Once genetic markers have been located on the chromosome, scientists have to extract DNA for further study. The method outlined in the worksheet does not allow students to isolate specific chromosomes or sections of chromosomes, but it does let them see DNA and that it can be separated from the rest of the cell. DNA is often extracted by grinding up the sample, adding an “extraction buffer”, then , spinning the solution in a centrifuge until a pellet of nuclei is produced.

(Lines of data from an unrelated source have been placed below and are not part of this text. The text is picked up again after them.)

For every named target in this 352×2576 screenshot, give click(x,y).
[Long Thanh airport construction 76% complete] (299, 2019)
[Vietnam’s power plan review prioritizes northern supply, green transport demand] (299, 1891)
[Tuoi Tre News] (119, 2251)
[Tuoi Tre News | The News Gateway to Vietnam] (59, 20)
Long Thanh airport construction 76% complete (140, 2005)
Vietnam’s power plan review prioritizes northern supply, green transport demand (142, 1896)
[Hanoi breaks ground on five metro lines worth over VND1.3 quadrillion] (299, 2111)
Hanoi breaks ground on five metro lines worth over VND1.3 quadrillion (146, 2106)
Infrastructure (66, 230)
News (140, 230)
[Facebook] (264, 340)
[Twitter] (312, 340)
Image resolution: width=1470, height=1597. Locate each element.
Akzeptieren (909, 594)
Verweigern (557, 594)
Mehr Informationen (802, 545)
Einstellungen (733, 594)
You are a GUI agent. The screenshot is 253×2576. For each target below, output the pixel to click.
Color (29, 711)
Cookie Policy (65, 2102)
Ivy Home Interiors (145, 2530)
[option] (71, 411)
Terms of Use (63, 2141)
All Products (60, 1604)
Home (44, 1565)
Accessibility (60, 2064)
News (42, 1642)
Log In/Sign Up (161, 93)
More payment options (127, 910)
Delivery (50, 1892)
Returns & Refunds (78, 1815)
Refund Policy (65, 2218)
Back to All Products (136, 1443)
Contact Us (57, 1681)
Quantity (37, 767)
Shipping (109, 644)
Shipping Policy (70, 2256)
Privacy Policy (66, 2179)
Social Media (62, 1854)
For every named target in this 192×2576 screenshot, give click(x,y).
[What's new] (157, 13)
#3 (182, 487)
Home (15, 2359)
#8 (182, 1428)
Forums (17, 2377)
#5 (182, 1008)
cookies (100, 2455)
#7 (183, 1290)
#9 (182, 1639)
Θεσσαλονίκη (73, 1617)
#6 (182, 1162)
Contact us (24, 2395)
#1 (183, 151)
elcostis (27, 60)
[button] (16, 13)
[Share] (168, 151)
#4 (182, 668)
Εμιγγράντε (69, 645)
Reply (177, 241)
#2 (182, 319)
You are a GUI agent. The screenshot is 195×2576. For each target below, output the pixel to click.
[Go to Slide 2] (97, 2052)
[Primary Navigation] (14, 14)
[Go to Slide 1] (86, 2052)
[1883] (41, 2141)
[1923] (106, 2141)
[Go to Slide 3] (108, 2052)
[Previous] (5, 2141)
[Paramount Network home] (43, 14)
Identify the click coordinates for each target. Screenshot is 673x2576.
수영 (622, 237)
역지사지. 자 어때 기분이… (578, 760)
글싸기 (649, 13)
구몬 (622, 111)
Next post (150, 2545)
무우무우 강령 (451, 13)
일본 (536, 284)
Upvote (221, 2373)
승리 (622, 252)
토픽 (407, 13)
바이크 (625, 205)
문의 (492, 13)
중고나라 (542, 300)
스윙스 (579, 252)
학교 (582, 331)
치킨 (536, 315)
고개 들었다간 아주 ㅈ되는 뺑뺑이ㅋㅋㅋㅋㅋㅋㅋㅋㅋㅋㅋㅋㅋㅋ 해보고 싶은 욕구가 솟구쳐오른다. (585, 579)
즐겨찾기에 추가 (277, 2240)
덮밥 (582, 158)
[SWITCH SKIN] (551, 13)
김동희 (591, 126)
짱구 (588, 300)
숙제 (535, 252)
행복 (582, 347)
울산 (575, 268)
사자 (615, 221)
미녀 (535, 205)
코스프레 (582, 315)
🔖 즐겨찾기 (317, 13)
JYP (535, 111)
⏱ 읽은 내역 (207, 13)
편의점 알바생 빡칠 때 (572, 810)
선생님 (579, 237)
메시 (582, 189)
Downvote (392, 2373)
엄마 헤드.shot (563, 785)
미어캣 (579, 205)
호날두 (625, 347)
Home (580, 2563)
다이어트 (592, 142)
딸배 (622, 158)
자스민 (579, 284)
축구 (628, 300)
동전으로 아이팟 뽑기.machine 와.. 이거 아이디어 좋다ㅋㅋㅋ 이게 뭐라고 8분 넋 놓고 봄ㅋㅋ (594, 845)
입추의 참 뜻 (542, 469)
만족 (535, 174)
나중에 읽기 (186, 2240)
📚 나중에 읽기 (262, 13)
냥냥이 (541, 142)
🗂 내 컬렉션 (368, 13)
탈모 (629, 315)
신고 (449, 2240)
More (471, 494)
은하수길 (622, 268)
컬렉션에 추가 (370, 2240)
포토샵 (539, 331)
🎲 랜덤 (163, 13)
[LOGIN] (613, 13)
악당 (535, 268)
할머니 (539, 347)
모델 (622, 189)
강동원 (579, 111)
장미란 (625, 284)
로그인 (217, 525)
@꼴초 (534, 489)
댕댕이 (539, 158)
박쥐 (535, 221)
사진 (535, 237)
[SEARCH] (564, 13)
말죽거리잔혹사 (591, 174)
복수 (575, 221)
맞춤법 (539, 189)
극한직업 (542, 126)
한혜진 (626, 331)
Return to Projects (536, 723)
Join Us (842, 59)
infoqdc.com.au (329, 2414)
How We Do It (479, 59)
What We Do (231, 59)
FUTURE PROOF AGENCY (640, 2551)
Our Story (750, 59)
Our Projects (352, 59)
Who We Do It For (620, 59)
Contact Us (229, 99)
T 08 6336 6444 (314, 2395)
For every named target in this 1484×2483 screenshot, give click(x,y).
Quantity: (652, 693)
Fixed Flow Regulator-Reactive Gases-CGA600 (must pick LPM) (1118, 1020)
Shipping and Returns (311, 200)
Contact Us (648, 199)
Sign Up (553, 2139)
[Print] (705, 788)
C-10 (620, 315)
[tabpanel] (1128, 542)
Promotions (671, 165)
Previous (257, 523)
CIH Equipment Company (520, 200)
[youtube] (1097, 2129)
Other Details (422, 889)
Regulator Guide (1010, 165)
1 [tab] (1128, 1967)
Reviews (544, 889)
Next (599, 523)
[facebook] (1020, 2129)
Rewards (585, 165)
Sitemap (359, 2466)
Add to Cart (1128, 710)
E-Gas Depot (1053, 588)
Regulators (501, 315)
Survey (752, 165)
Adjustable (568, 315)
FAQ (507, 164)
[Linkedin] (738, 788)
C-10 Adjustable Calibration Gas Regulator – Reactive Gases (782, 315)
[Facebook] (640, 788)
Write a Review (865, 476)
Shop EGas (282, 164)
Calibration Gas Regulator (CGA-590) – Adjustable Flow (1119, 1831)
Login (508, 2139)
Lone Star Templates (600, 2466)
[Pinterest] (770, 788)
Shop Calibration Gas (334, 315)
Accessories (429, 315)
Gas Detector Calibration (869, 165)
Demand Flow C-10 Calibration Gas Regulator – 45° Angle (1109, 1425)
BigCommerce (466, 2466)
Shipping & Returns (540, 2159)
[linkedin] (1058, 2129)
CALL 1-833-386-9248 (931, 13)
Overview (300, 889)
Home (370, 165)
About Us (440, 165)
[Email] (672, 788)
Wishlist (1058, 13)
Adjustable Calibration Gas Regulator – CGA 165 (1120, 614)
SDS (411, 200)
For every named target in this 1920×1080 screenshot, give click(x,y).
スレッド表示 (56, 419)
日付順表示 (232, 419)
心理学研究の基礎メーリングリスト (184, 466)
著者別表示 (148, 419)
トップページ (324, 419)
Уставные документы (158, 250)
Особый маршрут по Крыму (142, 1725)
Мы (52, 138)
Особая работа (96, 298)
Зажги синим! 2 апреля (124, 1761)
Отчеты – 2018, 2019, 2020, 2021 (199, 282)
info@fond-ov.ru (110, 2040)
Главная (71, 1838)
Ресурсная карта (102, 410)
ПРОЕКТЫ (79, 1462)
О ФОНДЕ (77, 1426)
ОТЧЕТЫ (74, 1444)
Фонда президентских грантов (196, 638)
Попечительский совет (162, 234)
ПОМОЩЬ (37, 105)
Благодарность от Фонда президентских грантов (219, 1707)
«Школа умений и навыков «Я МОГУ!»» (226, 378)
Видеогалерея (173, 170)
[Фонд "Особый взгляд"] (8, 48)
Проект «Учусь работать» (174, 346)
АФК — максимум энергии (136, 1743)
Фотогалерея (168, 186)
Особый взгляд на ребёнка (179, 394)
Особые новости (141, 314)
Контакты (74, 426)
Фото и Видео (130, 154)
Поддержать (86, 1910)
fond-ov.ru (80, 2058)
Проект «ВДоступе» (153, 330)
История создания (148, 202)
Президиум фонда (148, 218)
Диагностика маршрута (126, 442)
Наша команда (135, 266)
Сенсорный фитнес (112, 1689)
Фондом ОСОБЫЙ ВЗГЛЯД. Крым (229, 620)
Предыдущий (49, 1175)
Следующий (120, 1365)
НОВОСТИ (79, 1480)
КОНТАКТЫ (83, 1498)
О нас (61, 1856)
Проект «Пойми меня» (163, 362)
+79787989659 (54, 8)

The nuclei are then put into solution so that the DNA may be used in PCR with the appropriate primers to produce the desired segments of DNA. A good website that illustrates centrifugation is: http://fig.cox.miami.edu/~cmallery/255/255tech/255techniques.htm An alternative method for the 1st four steps of the procedure is to have students mash the banana (about a 2” piece) themselves in a Ziploc bag. This requires having a premade buffer solution consisting of 20 mL dish washing liquid, 10 g salt, 10 g meat tenderizer, and 380 mL of distilled water. Once the banana is mashed, have them add 10 mL of buffer to the Ziploc and mix again. After this they would strain with cheese cloth and continue the procedure at the student steps.

Critical vocabulary:

• Chromatin: a complex of nucleic acid in eukaryotic cells that is usually dispersed in the interphase nucleus
• Histone: simple proteins that are rich in the basic amino acids lysine and arginine and are complexed with DNA in the nucleosomes of eukaryotic chromatin
• Buffer: a substance capable in solution of neutralizing both acids and bases and thereby maintaining the original acidity or basicity of the solution
• Dehydration synthesis: a chemical reaction that involves the loss of water from the reacting molecule
• Precipitation reaction: the formation of a solid in a solution during a chemical reaction
• Phospholipid bilayer: a two-layered arrangement of phosphate and lipid molecules that form a cell membrane, the hydrophobic lipid ends facing inward and the hydrophilic phosphate ends facing outward
• Biotechnology: the manipulation of living organisms or their components to produce useful usually commercial products or to solve environmental problems

Comments:

Bananas were chosen for this activity as a follow up to the lesson: “Bananas, a modern example.”